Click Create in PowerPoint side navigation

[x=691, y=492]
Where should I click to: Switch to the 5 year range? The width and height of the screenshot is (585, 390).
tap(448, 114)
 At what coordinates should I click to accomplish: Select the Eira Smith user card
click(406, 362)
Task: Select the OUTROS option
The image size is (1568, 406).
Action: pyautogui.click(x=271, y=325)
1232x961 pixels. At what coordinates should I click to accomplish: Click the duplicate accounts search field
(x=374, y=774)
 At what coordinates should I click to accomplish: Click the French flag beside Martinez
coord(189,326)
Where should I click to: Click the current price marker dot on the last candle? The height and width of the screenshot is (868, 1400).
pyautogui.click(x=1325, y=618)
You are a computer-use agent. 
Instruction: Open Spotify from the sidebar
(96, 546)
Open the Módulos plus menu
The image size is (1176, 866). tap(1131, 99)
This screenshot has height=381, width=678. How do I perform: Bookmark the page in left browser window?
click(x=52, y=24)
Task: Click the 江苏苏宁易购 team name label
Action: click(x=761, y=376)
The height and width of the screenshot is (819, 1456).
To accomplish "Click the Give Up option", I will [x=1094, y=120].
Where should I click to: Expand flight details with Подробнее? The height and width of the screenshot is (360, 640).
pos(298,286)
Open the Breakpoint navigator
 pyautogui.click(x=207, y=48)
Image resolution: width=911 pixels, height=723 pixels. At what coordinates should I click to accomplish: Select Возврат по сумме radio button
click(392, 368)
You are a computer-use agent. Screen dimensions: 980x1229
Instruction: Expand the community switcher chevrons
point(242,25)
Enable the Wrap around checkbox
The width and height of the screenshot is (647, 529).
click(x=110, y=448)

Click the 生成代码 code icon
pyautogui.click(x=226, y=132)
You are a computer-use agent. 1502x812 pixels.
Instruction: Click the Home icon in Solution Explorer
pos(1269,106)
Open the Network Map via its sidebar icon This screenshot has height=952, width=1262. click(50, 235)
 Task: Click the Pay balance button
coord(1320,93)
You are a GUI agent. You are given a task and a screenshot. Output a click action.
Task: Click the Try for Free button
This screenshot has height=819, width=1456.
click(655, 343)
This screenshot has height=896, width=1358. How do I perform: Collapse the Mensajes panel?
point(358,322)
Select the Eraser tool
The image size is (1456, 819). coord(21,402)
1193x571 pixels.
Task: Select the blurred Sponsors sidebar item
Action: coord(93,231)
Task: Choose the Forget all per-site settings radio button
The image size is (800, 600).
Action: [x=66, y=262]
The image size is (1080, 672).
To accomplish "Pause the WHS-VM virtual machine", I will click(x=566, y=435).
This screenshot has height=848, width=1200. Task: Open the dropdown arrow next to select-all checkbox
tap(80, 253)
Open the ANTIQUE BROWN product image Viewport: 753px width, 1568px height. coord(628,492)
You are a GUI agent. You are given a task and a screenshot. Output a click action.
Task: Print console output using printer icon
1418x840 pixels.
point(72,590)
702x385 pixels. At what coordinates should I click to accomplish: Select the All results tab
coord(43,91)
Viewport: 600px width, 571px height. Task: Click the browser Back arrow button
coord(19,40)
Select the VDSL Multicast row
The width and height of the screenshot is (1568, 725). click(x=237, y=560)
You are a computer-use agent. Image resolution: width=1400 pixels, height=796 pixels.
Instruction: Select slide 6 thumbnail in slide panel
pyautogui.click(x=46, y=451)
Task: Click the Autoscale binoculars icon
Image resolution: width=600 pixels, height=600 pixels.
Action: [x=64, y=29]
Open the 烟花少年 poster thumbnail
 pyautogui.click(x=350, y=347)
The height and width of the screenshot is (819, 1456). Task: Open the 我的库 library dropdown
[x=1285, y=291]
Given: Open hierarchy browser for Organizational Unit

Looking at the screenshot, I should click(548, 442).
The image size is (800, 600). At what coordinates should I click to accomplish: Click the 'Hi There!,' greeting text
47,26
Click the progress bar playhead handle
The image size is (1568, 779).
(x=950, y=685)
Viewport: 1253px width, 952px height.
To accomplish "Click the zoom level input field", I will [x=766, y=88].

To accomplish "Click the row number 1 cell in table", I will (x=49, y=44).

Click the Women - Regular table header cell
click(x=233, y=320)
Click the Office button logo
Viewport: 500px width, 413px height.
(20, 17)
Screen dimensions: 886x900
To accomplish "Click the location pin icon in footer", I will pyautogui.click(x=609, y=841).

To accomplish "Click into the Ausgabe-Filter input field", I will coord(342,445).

### TASK DETAILS
Could you give the records above, from the line with "You are a computer-use agent. 1502x812" up to and including the line with "coord(1320,93)", as a JSON list of strings, one string per line, with blank lines left out?

### ANSWER FOR THIS EXERCISE
[
  "You are a computer-use agent. 1502x812 pixels.",
  "Instruction: Click the Home icon in Solution Explorer",
  "pos(1269,106)",
  "Open the Network Map via its sidebar icon This screenshot has height=952, width=1262. click(50, 235)",
  " Task: Click the Pay balance button",
  "coord(1320,93)"
]